Turn the lines from the one containing "Click 'Exit Stowaway' description text" through the one containing "click(167, 94)", inclusive, into a Markdown table with the columns Row and Text. Number each line in Row, put the line itself in Text, and leave out blank lines.

* **ITEMS**:

** START **

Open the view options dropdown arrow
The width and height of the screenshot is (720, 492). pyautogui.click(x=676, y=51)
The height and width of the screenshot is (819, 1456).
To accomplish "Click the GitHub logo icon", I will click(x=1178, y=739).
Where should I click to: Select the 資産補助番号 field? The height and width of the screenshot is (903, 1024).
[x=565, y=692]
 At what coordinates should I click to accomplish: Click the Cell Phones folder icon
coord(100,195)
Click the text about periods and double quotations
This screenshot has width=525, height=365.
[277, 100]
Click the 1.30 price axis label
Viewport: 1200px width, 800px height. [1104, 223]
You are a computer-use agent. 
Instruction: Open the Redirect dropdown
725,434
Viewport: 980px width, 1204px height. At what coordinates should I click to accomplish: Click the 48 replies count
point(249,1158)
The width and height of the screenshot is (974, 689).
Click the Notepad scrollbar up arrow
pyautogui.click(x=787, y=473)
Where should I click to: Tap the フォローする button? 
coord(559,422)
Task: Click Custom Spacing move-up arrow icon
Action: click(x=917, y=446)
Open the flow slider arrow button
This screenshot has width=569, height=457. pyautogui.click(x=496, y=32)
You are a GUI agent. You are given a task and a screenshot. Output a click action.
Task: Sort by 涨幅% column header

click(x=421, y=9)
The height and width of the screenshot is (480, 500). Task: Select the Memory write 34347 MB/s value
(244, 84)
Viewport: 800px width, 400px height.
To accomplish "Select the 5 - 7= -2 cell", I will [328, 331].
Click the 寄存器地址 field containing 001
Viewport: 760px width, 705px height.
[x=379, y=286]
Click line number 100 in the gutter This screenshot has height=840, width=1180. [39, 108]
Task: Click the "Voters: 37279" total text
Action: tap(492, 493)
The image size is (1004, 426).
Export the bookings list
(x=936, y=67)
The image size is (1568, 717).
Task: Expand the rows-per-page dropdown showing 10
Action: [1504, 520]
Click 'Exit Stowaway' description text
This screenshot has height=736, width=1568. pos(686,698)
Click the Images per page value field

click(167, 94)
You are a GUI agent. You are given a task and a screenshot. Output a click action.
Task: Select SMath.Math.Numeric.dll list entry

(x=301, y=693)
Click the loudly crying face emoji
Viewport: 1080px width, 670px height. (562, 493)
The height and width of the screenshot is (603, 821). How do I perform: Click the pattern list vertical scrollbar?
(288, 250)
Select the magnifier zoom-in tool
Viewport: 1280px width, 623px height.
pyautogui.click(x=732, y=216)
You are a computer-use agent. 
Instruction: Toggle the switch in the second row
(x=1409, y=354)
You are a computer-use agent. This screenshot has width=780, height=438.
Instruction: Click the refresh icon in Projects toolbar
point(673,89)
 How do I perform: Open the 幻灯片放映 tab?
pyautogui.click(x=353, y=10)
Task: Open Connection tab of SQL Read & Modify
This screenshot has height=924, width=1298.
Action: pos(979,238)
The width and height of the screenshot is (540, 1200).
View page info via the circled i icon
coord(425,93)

** END **

* **EXERCISE OUTPUT**:
| Row | Text |
|---|---|
| 1 | Click 'Exit Stowaway' description text |
| 2 | This screenshot has height=736, width=1568. pos(686,698) |
| 3 | Click the Images per page value field |
| 4 | click(167, 94) |